* _PROVIDED PASSAGE_
Final thoughts on the Asics Superblast 2

ROBBE: If you’re a Superblast fan, you’re going to love this version just as much. Maybe more, depending on your preference. Any negatives compare to the overall utility of the shoe and its ability to transition through any pace you throw at it. I know people racked up hundreds of miles on the first version, and we’re going to see the same thing with this one. The Asics Superblast 2 is the gold standard for a great running shoe, giving runners a versatile choice for all their training sessions, from daily training to race day.

MEAGHAN: I think the Asics Superblast 2 is good news for everyone. The updates are minimal yet substantial. Version two looks and feels like a Superblast, but a little better. A little softer, a little more bouncy, and a little more structured in the upper. Sure, the shoe falls on the expensive end ($200), but as I noted earlier, you can use it for all of your runs. I would easily argue it’s worth it.

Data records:

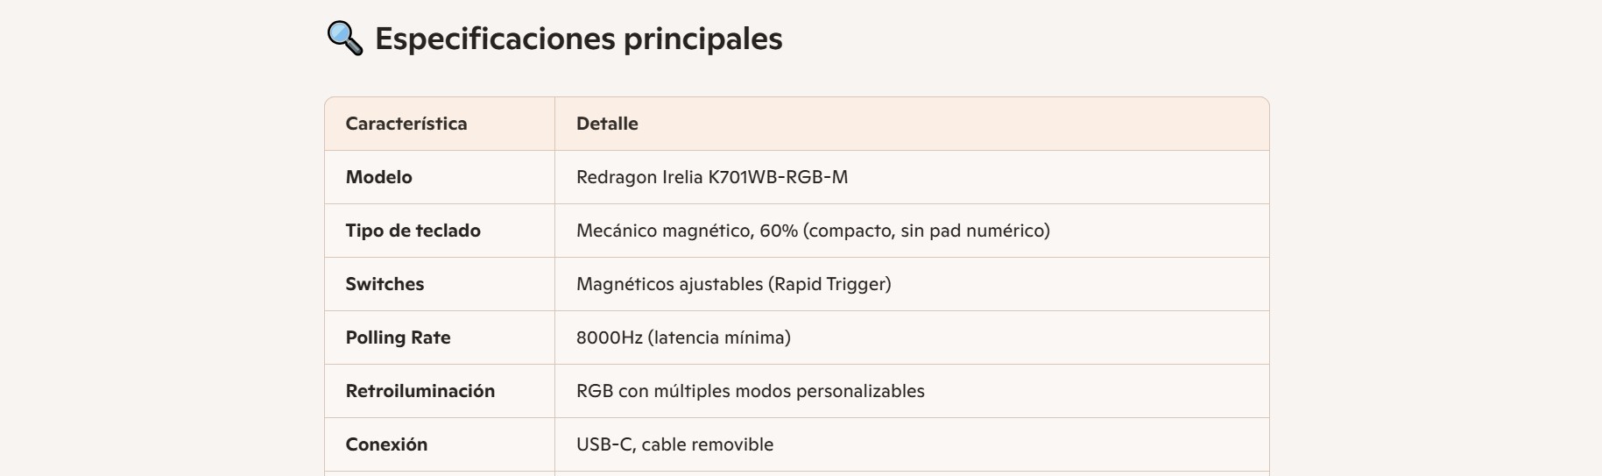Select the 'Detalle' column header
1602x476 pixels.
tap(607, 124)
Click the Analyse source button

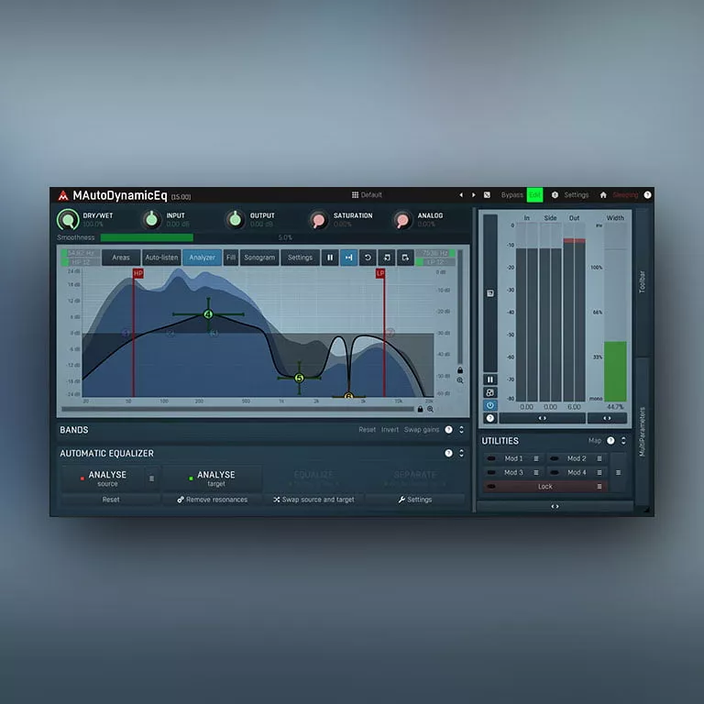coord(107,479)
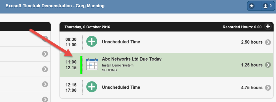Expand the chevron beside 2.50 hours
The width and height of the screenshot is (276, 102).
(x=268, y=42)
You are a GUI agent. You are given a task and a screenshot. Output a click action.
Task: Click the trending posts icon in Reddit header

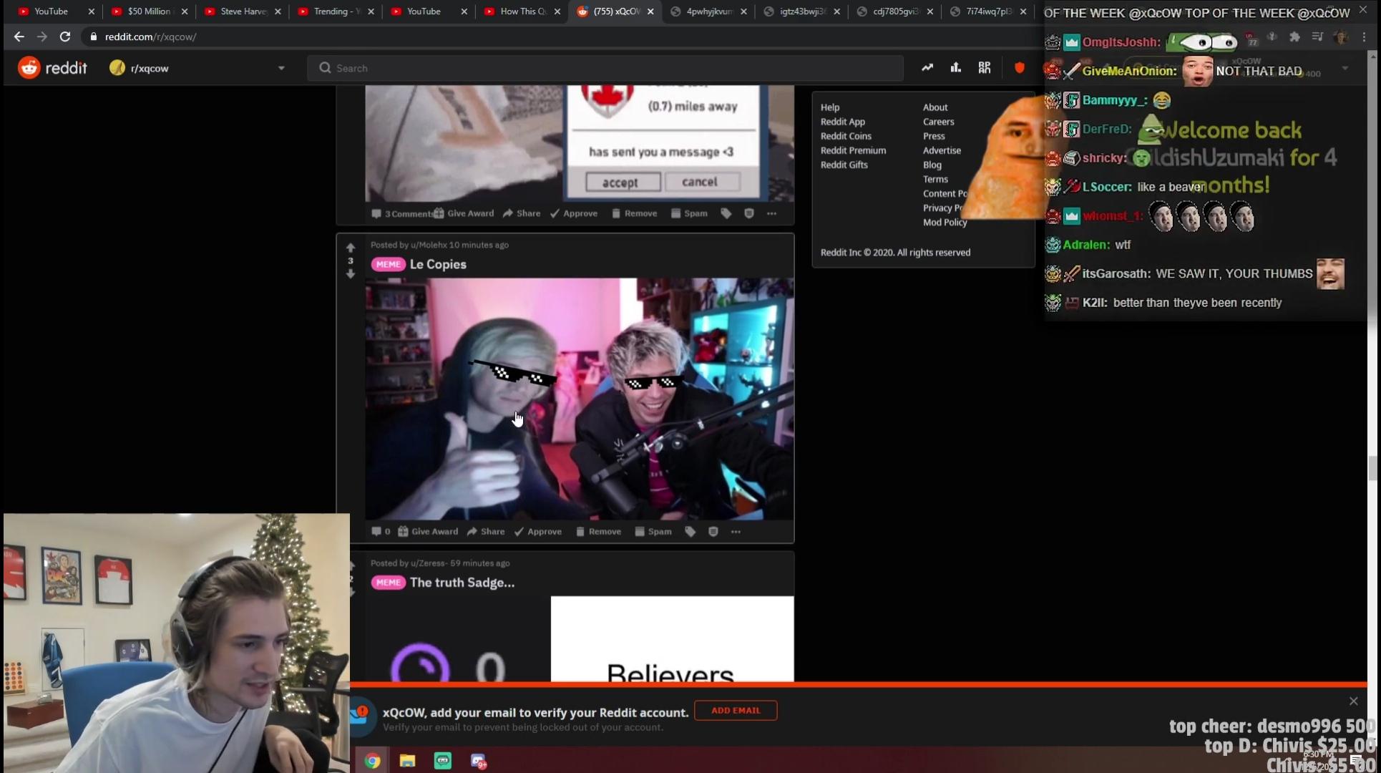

* _PROBLEM DETAILS_
Please mark each statement below as yes or no depending on whether it agrees with the Superblast 2 review, and quote the words of the review that decide it.
1. Meaghan gives the price of the shoe as $200.
2. Meaghan describes the updates in version two as extensive.
3. Robbe calls the Asics Superblast 2 the gold standard for a great running shoe.

* _PROBLEM SOLUTION_
1. Yes: "Sure, the shoe falls on the expensive end ($200)"
2. No: "The updates are minimal yet substantial."
3. Yes: "The Asics Superblast 2 is the gold standard for a great running shoe"